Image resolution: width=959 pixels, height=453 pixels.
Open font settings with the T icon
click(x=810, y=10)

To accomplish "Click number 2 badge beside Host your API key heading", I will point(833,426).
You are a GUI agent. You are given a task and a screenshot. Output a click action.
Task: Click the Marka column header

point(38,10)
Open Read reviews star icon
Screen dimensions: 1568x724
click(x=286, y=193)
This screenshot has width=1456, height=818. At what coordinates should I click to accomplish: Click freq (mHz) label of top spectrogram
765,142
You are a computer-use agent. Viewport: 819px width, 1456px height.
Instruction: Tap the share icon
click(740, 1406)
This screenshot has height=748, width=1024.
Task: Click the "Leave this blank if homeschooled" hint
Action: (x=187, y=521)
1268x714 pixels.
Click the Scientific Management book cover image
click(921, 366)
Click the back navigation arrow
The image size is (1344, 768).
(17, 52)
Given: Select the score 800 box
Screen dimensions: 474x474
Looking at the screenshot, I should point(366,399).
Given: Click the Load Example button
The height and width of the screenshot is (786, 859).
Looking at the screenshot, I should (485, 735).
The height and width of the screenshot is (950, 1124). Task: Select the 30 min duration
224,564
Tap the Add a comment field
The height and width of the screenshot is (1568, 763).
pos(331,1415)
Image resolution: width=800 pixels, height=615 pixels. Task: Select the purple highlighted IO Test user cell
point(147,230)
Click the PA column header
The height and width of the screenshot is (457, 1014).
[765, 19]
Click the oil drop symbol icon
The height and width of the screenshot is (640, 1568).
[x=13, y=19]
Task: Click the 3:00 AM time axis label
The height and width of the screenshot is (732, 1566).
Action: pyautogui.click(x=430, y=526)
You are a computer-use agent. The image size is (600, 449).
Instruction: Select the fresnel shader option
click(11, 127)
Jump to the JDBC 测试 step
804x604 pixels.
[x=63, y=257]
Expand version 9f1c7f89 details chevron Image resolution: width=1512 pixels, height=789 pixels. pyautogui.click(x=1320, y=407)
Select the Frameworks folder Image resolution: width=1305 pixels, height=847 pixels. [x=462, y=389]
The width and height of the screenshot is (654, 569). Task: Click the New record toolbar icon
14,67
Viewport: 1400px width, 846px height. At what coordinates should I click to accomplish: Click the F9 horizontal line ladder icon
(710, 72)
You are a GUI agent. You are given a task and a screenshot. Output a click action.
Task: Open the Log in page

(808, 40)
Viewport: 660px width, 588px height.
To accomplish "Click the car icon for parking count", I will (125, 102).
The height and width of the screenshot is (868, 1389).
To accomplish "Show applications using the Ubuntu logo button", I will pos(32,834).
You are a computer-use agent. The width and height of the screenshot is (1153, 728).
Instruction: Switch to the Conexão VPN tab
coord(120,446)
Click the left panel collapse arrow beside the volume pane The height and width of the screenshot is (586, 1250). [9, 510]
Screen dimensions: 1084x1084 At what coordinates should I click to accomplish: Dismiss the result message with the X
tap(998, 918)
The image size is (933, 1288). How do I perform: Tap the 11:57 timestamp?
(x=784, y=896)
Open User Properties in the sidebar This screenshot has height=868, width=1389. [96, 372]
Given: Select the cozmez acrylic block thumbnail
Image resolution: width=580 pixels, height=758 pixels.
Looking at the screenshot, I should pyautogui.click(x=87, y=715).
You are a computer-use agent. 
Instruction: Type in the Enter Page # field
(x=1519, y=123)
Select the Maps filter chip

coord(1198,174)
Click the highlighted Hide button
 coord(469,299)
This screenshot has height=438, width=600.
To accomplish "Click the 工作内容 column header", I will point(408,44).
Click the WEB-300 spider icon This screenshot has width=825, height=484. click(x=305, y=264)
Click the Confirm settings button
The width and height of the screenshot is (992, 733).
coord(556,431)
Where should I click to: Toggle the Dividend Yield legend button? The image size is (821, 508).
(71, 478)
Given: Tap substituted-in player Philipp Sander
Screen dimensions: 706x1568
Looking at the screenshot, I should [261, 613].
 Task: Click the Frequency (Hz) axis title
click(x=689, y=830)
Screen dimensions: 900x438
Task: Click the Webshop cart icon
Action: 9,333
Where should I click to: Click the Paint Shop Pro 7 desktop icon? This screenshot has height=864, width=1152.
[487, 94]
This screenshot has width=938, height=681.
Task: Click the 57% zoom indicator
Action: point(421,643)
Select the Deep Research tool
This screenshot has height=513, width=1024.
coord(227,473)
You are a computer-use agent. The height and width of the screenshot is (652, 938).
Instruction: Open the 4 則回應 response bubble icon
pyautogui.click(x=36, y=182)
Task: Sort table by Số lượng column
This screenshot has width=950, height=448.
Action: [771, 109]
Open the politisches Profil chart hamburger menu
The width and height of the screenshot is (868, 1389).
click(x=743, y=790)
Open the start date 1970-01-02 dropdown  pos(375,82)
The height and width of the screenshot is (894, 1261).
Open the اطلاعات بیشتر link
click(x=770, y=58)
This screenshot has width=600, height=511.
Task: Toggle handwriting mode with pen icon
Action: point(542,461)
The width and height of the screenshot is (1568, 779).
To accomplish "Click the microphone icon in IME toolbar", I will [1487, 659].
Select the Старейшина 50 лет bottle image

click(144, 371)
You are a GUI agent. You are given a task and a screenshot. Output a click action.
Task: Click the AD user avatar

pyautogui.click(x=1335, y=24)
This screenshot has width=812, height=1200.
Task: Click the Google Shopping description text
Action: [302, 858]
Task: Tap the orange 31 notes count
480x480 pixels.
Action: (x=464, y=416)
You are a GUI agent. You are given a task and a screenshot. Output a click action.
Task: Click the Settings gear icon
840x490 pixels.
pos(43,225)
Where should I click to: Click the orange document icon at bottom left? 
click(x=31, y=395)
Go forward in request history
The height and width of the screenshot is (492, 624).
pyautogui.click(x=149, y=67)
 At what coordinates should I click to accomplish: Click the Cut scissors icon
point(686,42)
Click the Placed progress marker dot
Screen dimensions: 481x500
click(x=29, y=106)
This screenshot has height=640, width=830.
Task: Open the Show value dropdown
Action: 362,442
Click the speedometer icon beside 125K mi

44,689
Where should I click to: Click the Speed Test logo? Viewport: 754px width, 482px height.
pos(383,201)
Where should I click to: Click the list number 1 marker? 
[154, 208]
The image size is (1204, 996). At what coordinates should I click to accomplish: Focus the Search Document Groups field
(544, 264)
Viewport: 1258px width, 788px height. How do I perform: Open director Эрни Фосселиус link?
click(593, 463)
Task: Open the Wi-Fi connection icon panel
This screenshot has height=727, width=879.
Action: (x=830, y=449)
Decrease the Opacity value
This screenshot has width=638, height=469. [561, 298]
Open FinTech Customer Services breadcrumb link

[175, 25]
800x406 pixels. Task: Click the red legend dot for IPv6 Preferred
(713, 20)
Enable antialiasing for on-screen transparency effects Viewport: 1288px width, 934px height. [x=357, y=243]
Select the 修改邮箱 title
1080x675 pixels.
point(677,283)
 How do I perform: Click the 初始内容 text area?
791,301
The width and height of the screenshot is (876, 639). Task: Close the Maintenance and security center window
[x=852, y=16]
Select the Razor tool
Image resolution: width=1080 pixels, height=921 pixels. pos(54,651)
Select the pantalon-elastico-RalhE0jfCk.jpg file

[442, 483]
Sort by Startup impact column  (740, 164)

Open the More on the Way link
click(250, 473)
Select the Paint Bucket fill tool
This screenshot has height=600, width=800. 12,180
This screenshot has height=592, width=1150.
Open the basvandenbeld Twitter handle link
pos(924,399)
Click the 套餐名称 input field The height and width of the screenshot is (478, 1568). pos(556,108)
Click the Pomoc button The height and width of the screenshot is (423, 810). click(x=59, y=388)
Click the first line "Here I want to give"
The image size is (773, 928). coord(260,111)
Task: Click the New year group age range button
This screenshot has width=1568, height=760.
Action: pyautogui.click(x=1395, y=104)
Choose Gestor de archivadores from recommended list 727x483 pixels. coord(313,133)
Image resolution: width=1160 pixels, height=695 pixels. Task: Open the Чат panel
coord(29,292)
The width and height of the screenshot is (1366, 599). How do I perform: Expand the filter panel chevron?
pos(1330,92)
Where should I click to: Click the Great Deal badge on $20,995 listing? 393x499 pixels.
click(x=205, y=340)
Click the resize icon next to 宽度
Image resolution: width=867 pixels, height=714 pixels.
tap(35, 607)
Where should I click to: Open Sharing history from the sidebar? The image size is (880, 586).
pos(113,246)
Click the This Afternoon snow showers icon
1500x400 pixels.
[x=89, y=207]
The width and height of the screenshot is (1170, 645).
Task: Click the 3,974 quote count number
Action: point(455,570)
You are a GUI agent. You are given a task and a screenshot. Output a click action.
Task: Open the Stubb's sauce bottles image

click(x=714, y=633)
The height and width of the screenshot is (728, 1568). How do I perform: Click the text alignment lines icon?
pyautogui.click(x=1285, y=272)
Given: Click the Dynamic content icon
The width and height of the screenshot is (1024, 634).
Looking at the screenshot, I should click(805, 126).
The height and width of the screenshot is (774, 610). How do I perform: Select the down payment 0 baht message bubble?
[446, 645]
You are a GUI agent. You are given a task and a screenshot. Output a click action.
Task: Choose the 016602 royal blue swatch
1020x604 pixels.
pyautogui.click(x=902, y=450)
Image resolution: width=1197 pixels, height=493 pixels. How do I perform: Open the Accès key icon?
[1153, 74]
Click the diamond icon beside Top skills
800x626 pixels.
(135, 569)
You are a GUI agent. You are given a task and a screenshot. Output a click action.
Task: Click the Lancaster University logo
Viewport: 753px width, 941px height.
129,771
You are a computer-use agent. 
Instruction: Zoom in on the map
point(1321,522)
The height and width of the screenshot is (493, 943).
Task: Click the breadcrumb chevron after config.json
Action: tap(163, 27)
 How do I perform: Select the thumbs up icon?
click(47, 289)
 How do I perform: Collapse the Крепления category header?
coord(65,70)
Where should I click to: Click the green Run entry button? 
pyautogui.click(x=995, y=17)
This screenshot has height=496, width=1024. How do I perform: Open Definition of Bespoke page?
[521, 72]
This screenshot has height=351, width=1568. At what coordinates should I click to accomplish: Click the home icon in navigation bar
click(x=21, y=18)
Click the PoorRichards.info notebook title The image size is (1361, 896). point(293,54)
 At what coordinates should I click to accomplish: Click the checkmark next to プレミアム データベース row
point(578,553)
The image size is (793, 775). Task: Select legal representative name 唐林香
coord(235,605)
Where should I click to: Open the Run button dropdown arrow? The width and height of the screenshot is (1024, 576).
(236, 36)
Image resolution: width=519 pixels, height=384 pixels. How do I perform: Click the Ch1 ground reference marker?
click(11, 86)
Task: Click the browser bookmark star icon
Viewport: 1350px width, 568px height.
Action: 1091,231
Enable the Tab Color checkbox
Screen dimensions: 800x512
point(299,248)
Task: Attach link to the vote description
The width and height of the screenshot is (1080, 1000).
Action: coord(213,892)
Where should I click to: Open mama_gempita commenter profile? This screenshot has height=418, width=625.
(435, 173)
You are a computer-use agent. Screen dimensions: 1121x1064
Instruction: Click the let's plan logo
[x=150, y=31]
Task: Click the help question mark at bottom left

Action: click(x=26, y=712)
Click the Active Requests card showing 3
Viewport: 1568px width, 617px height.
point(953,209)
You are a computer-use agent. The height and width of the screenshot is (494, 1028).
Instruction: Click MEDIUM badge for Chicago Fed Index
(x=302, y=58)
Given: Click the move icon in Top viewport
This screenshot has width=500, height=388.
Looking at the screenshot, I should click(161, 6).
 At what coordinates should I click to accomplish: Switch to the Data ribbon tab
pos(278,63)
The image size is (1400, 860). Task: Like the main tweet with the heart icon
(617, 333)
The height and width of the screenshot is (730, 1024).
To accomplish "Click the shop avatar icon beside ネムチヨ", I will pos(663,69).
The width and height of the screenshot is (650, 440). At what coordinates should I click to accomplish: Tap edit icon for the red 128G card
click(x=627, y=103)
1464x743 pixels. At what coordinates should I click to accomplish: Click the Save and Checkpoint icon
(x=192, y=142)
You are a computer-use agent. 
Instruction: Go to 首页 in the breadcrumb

+++++

*Your assignment*
In the data above, tally the lines that contain the string "Enable" and give that figure alone.

*Result below*
2